■ **TASK STATEMENT**
Repeat every line of the records word for word, from the line containing "You are a GUI" down through the end of the records. Leave the pictures out of your answer.

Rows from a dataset
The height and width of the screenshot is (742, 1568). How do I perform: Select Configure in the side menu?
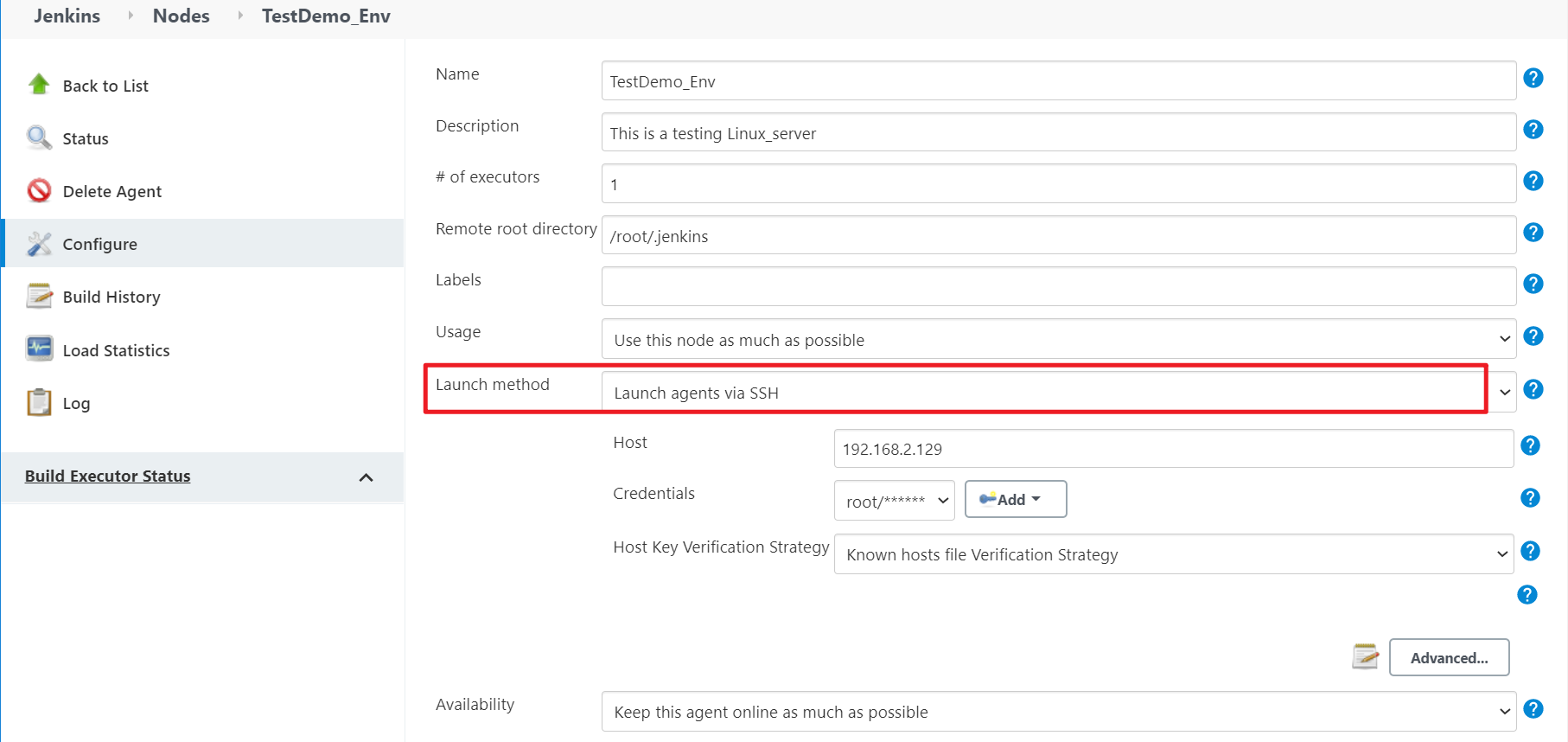coord(99,244)
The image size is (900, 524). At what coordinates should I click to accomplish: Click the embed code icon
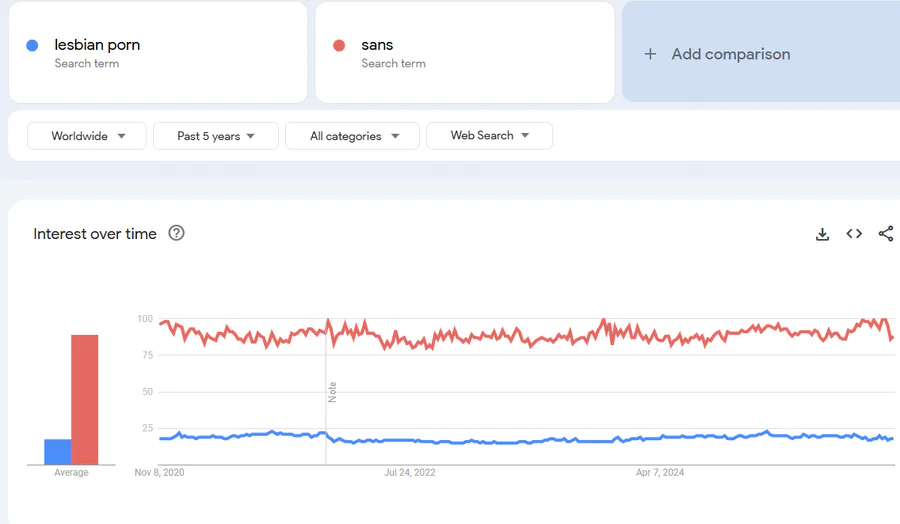click(x=854, y=234)
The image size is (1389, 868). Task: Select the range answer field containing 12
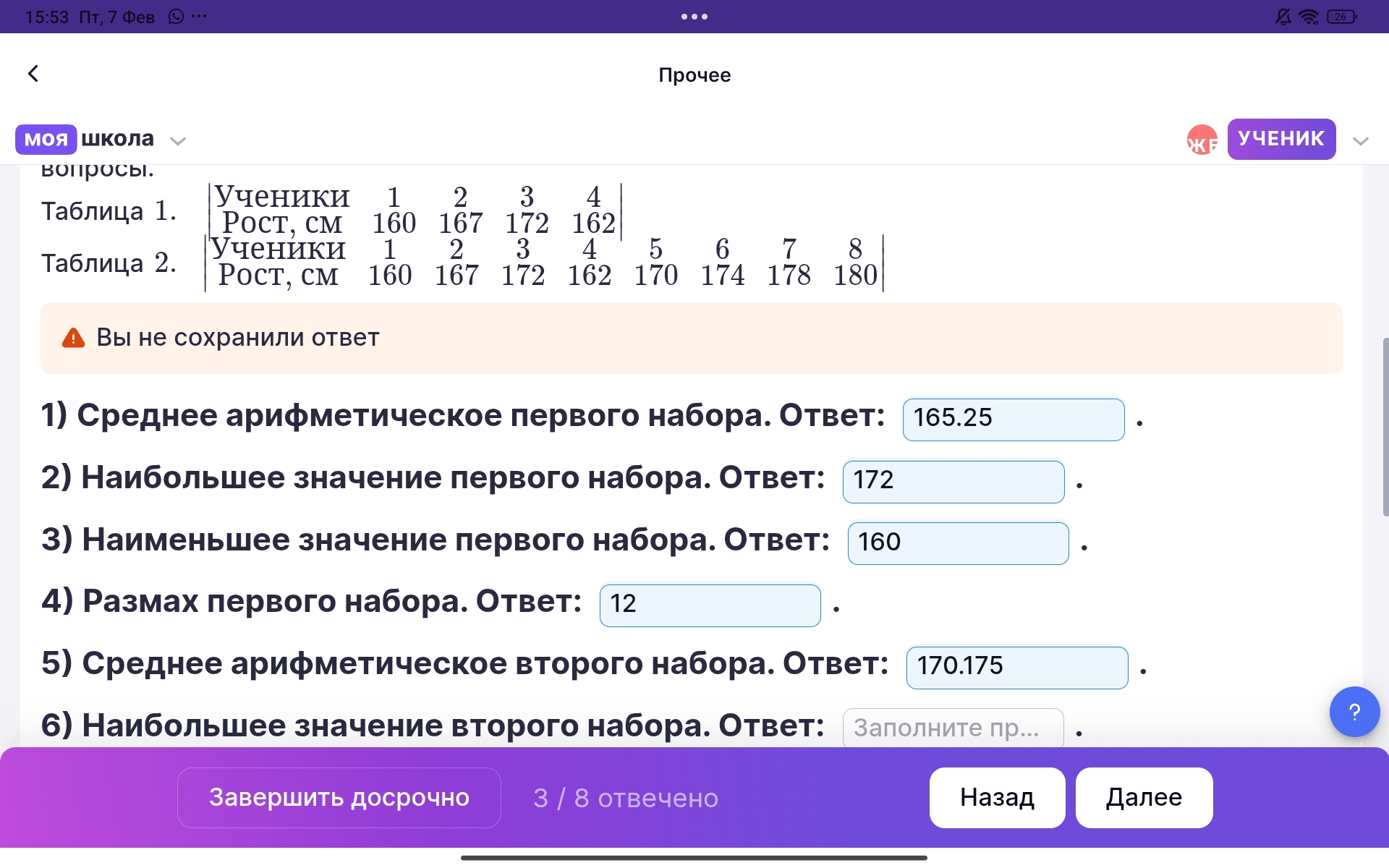(x=709, y=605)
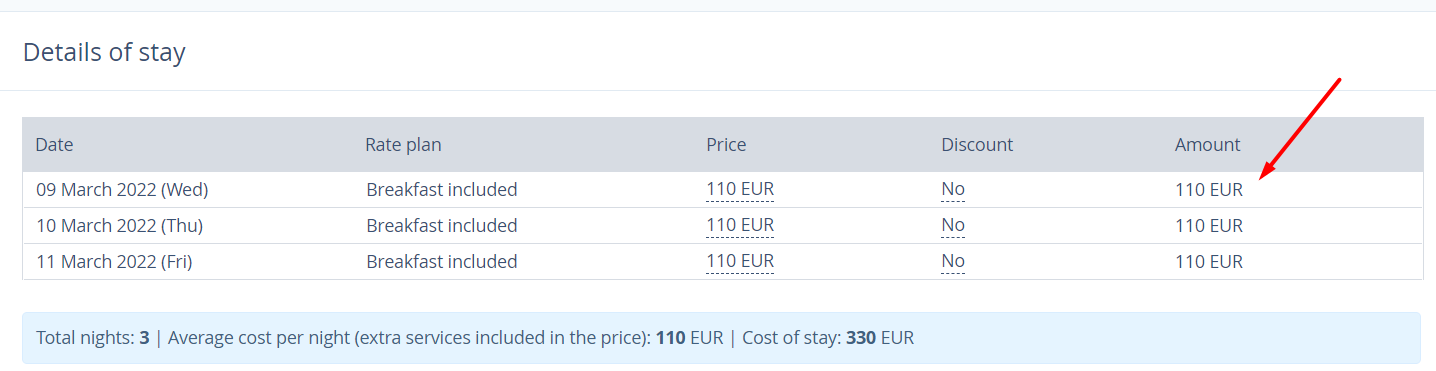Select the 09 March 2022 (Wed) date cell

122,189
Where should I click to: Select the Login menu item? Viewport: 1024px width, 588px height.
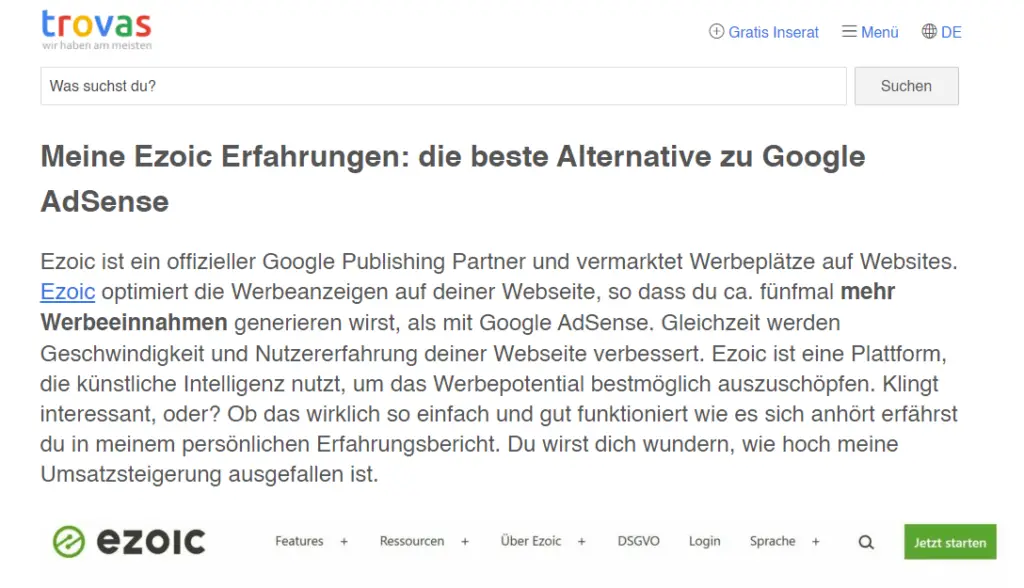705,541
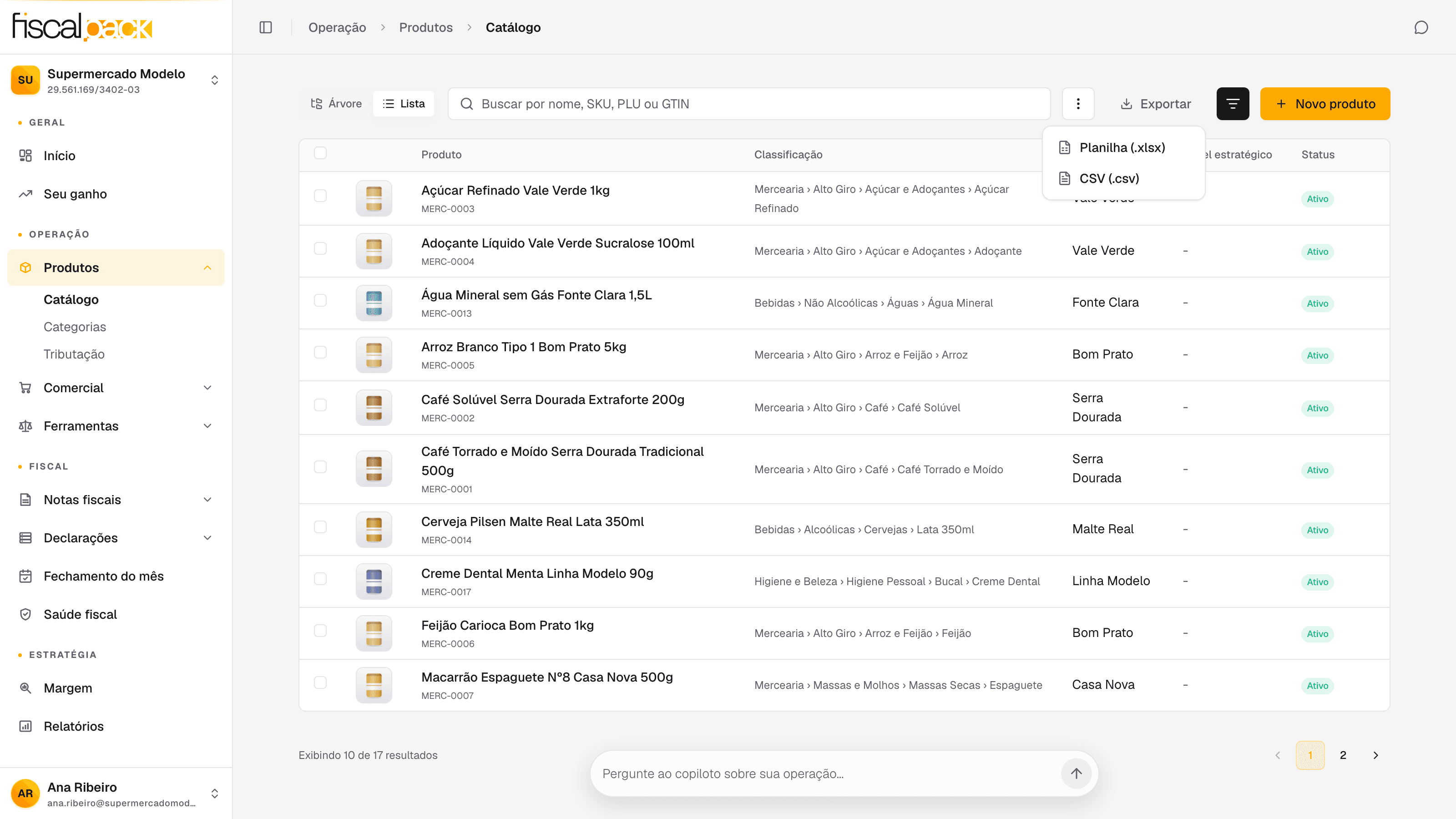
Task: Select the Açúcar Refinado Vale Verde checkbox
Action: coord(320,196)
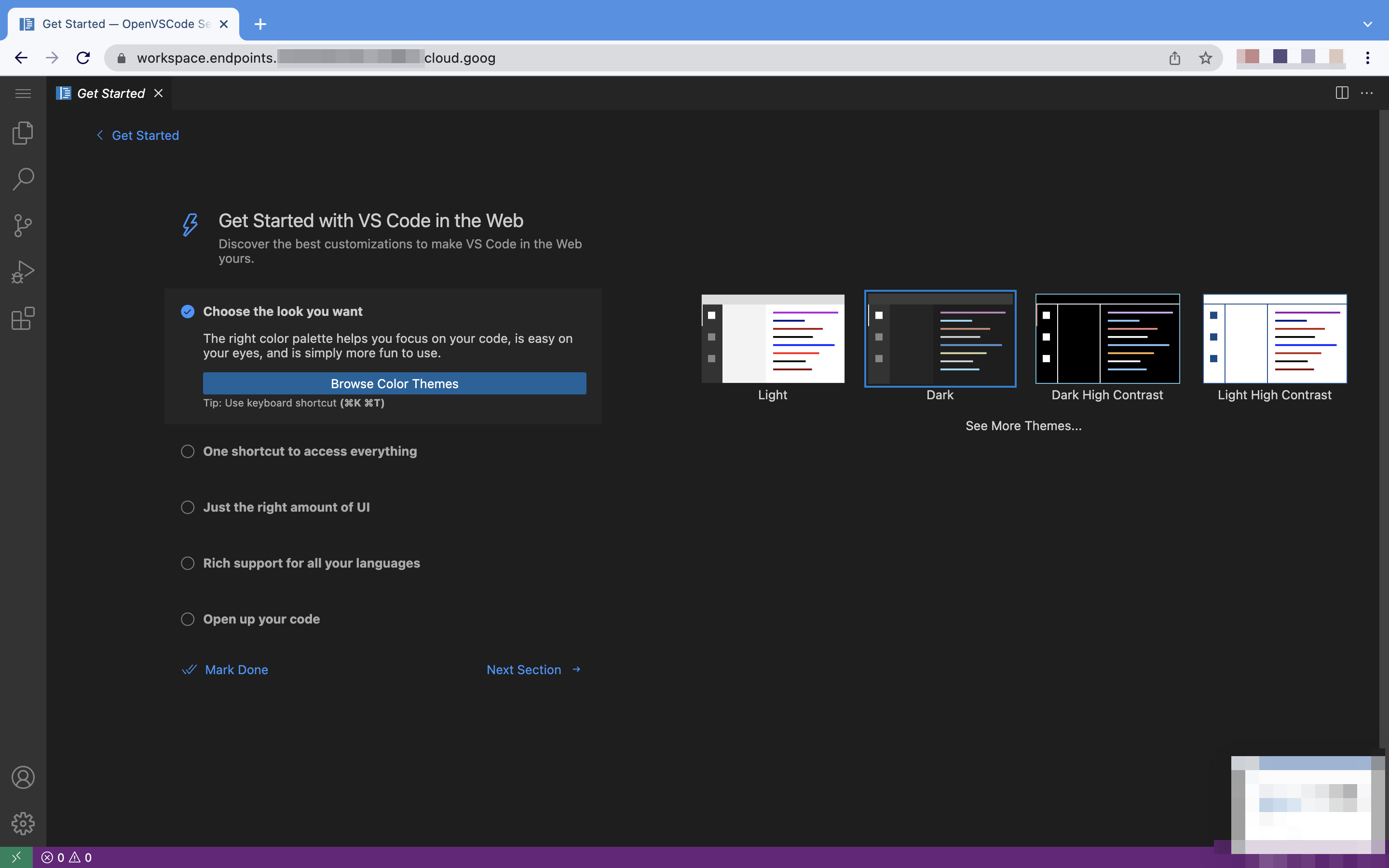The image size is (1389, 868).
Task: Go back via the Get Started chevron link
Action: [138, 136]
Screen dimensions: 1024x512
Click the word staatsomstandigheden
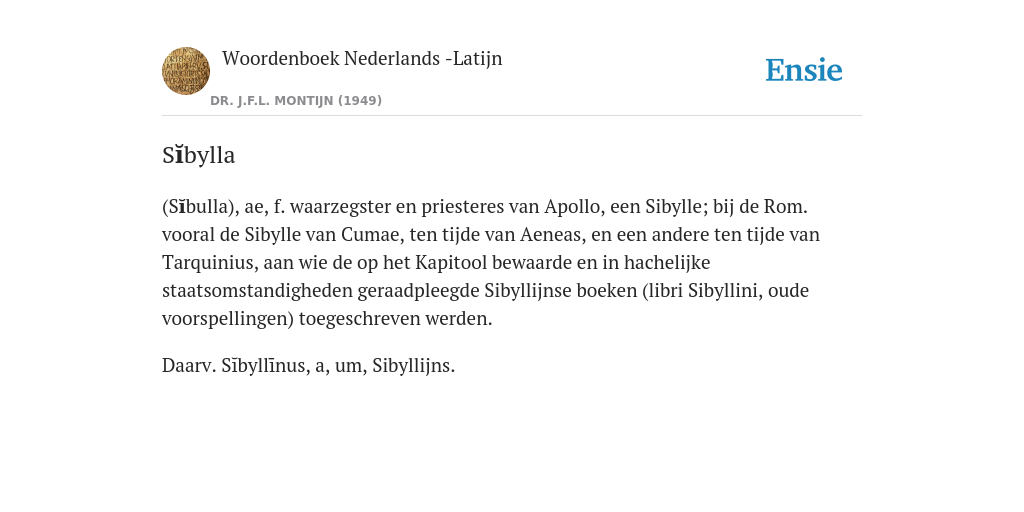click(x=257, y=291)
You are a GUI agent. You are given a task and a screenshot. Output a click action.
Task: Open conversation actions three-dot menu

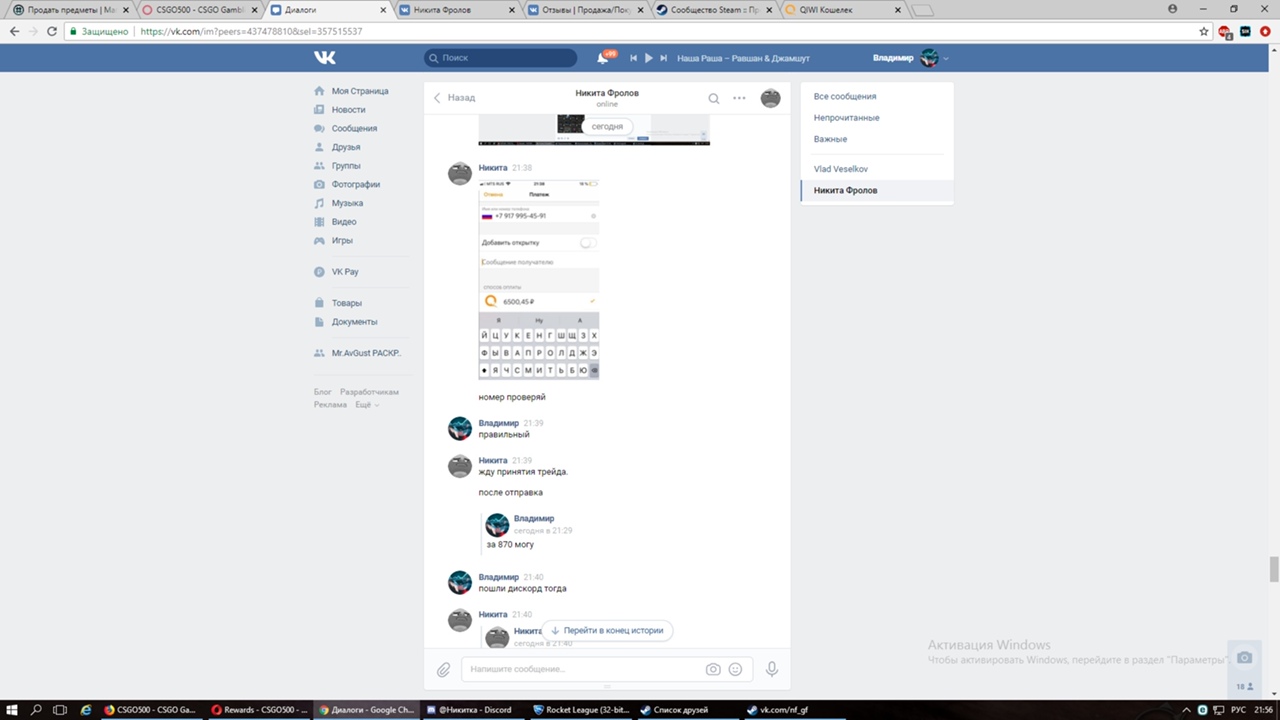[x=739, y=98]
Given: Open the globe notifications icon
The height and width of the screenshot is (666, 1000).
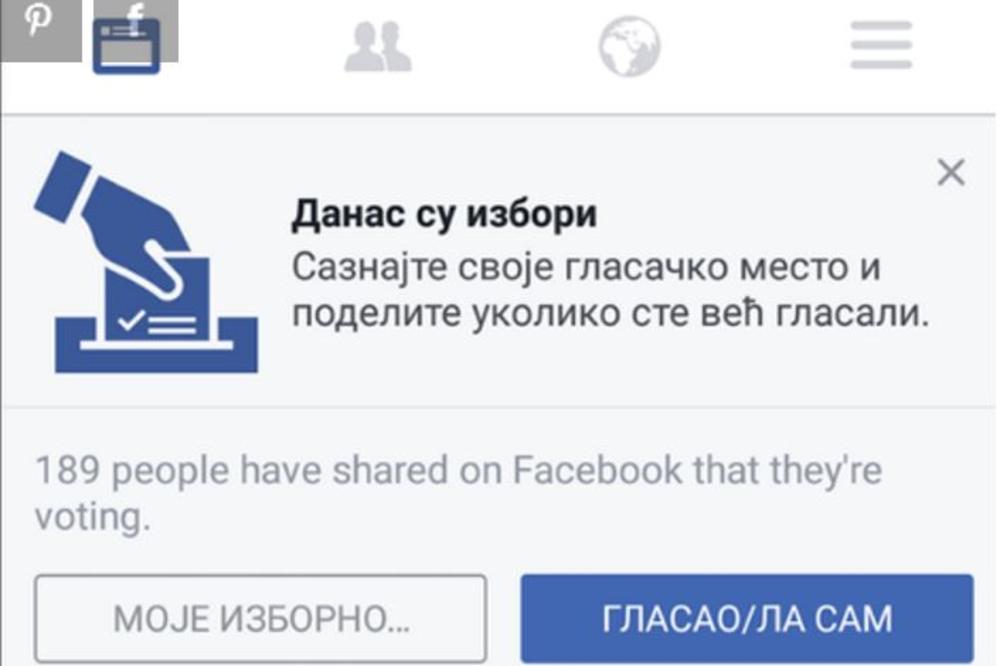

■ **SOLUTION TO THIS PROBLEM**
You are a GUI agent. You are given a task and a screenshot. Output a click action.
Task: Open conversation actions three-dot menu

[x=739, y=98]
Given: Open the globe notifications icon
The height and width of the screenshot is (666, 1000).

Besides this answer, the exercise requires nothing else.